There may be a relationship between the increase in diagnoses of co-occurring disorders and the changes in drug use patterns, given the strong relationship between co-occurring disorders and methamphetamine use found elsewhere. Studies show that psychiatric symptoms, including hallucinations and paranoid delusions, anxiety, and mood disturbances (
50), are common among methamphetamine users and may be related to the effect of methamphetamines on inflammatory pathways in the brain (
51). Comorbid psychiatric conditions among people who use methamphetamines are associated with poor treatment outcomes, substance use relapse, and adverse social outcomes, such as unemployment and unstable housing (
52,
53). Our study provides robust evidence of increasing co-occurring disorders and high-risk drug use among people who experience incarceration in BC.
To our knowledge, this is the first study globally to examine population-level prevalence trends in the adult prison population using the four mental and substance use disorder classifications. Although the prevalence of substance use disorder among people in prison has been estimated previously, the richness and specificity of our substance use data represent a novel contribution to the literature. Because the JSAT training, policies, and procedures remained consistent throughout the study period, we are confident that our estimates reflect true changes in prevalence over time. Our study used self-report data from a validated, reliable intake screening tool, potentially identifying people who were missed by using other linked data methods. Finally, the data were remarkably complete given the BC provincial mandate to complete the screener for every client.

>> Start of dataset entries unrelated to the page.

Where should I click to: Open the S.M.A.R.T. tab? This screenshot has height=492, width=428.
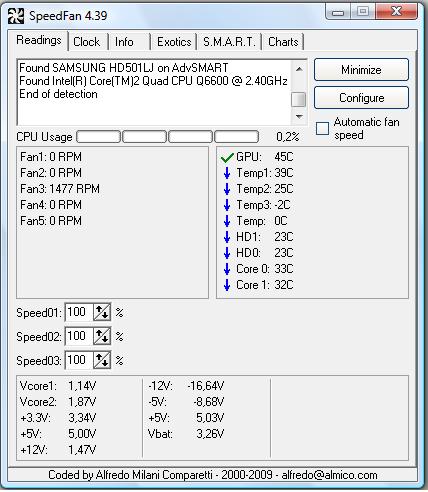point(229,42)
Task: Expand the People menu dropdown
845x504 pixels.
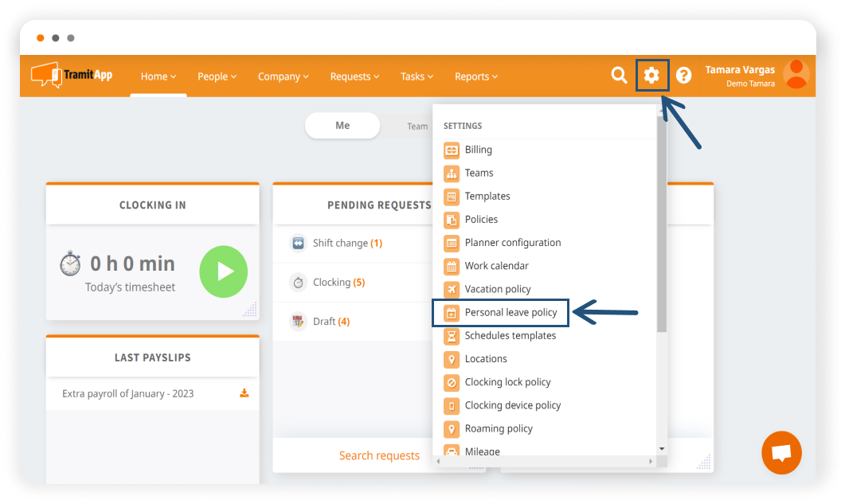Action: coord(217,76)
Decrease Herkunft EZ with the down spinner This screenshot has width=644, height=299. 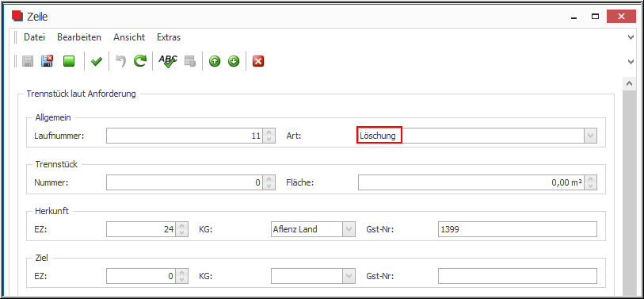(x=182, y=233)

The primary limitation of our methods was our reliance on an administrative data source that drew upon self-report information and on data that were not collected with the study purpose in mind. Our definition of co-occurring disorder reflected presentations of current substance use disorder and mental health needs at the same time, so our findings may underestimate the prevalence of these disorders. Finally, the JSAT relies primarily on self-reported information, which is known to be subject to bias (e.g., social desirability, recall) (
54). However, studies with marginalized populations show that self-report measures are highly reliable and valid, particularly in terms of health care use, drug use, and history of offending (
55–
58).
Conclusions
Although the presence of mental and substance use disorders in custodial populations presents challenges, prisons provide an opportunity (however regrettable) to identify needs and connect people to treatment in custody or in the community after release. Universal, validated, and detailed screening tools (such as the JSAT) provide a rich source of data that can be used to better understand the population-level health needs of people who go to prison and to strengthen systems-level reform efforts to meet those needs.

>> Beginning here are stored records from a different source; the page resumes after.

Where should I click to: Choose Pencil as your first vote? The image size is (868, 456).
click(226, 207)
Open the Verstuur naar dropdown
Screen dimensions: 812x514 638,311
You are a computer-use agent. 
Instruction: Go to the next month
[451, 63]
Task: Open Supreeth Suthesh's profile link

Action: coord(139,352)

The World Health Organization’s Trenčín Statement on Prisons and Mental Health (
59) recommended urgent and comprehensive action by public health systems, advocating against the criminalization of people with mental and substance use disorders and acknowledging that prisons are not the appropriate context for the treatment of people with acute or major mental illness. A majority of people admitted to prison have complex, multifaceted health problems that began prior to incarceration (
60). Significant challenges exist in achieving rehabilitation because many of these people do not have stable housing, education, and employment. The extent to which poor access to high-quality health care in the community is contributing to the elevated and increasing prevalence of mental and substance use disorders in prisons is unclear. It is important that the health of people in prisons be seen within the broader context of society, including with regard to stigma associated with mental and substance use disorders, the criminalization of poverty, the War on Drugs, systemic and structural racism, and cultural and socioeconomic deprivation. Within this context, the marked increases in the prevalence and complexity of mental health needs among incarcerated people are especially troubling and warrant urgent policy attention.